Cette fondation établit la possibilité même d'une parole et d'une transmission. Dès lors, enseigner ne consiste pas à inventer ou trouver des idées ou des méthodes nouvelles mais à être fidèle à la fondation. L'autorité du maître ne vient donc pas de lui, elle ne lui appartient pas. Il en est le simple gardien. Son autorité n'est pas son bon vouloir, mais son obéissance à ce qui s'appelle à lui. Il n'est qu'un anneau d'une chaîne qui vient du passé et va vers l'avenir. Il ne s'exprime pas, il transmet – ce qui n'implique nullement, au contraire même, qu'il ne soit pas ainsi proprement lui-même.

Ce rapport à la fondation, il est possible de l'appeler « tradition ».

page(s) 14
• Présence et attention

Par la pratique de la méditation assise se déploie une plus grande présence et attention qui sont propagées dans toutes les activités de l'existence.

page(s) 319
• Faire l'épreuve de chaque moment de sa vie

Si je devais présenter le bouddhisme en une seule phrase, je dirais qu'il consiste à faire l'épreuve de chaque moment de sa vie de la manière la plus pleine. […]

Il nous invite à être toujours plus précis et soucieux de ce que nous vivons, de nos pensées, de nos émotions et de nos actions. En ce sens, le bouddhisme n'est guère religieux. Il ne procède pas d'un acte de foi ou de l'acquisition de connaissances doctrinaires. Dieu est même absent de cette tradition.

page(s) 15
• Attention au moment présent

[Le] pouvoir [de la méditation] n'est pas celui d'une formule magique à appliquer mais vient d'un effort d'attention au moment présent conscient, délibéré et désintéressé.

page(s) 10
• Notre cœur est mis à nu

Le point essentiel [est] que la compassion est une modalité d'être où notre cœur est mis à nu, se sent vulnérable et est inséparable du monde.

page(s) 342
• Assumer que le monde est poignant

Nous pouvons nous lancer à corps perdu dans la bataille. Sans relâche. Nous faisons alors de la sérénité un à-côté de la vie, un loisir. Jouissons de l'instant présent et accumulons les profits. Soyons zen pour être plus efficace. De toute façon, il n'y a rien d'autre à faire.

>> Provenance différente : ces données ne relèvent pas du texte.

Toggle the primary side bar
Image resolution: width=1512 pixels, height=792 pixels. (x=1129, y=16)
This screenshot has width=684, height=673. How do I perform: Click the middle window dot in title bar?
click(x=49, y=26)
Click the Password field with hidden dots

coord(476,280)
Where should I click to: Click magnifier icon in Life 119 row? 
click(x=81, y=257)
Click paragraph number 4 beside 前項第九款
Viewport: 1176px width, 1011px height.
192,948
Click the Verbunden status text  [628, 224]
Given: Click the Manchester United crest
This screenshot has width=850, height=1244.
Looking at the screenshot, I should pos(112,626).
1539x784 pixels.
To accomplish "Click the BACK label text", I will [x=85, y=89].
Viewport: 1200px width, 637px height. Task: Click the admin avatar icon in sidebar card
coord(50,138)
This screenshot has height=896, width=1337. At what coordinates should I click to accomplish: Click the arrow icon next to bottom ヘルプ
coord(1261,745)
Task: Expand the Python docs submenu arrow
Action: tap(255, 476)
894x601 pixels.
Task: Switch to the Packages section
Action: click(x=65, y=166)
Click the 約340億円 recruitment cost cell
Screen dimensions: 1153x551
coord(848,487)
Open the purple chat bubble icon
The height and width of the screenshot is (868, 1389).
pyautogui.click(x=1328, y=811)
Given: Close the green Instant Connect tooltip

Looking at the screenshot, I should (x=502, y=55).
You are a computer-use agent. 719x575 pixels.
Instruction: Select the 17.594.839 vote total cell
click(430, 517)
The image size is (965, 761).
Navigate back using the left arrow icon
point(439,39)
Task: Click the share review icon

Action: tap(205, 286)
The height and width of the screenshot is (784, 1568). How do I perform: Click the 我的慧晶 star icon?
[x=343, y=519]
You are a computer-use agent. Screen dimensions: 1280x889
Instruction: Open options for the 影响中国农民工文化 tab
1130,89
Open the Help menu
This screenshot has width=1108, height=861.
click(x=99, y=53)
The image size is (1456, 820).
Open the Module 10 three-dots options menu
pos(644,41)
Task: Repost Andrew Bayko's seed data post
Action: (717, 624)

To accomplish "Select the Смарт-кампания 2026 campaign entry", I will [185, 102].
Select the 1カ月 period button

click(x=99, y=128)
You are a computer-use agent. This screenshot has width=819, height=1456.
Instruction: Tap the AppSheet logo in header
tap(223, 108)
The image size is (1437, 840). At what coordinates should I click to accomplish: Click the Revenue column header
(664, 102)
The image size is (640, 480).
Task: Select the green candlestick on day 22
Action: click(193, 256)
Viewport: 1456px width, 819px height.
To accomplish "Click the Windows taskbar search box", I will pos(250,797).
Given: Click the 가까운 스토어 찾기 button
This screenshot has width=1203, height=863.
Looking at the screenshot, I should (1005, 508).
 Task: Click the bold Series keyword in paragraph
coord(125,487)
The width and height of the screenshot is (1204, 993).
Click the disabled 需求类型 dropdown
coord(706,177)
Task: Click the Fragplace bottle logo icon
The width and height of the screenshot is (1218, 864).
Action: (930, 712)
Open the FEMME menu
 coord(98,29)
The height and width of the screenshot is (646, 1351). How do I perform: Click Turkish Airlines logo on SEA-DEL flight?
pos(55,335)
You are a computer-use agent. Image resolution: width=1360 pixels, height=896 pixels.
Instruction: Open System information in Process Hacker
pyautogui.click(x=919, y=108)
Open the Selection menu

Ou alors, nous pourrions ouvrir les portes et les fenêtres de la maison et de notre esprit. Être prêt à assumer que le monde est tendre, c'est-à-dire fragile, et donc nécessairement poignant.

page(s) 9
• Méditation en action

Il est évident qu'un chemin spirituel ne peut qu'aspirer à dissoudre la distinction entre méditation et non-méditation, et c'est dans la vie quotidienne, dans les actions de chaque jour, que l'occasion de réaliser cette aspiration est donnée – en ayant à chaque moment de notre existence la même attention et présence que dans la pratique assise de la méditation.

page(s) 333
• Danser avec la vague

La vague qui déferle ne peut pas être contrôlée ni annihilée. Refuser de la voir n’est pas non plus une solution : sa violence emporterait le surfeur le plus aguerri comme un simple fétu de paille. Le seul moyen de ne pas se laisser écraser par elle est d’entrer en rapport avec elle, de se mouvoir en harmonie avec elle, de danser avec elle et ainsi de la dompter.

page(s) 27
• L'ouverture, à refaire sans cesse

Il n'est pas possible de s'installer une fois pour toutes dans l'ouverture de l'amour. Aussi cessons de nous sentir au-dessous de tout lorsque nous sommes fermés. Nous avons continuellement à faire et à refaire ce mouvement. À nous ouvrir. À enlever les écailles de notre cœur. À nous dénuder. À accepter d'être vulnérables. Sensibles.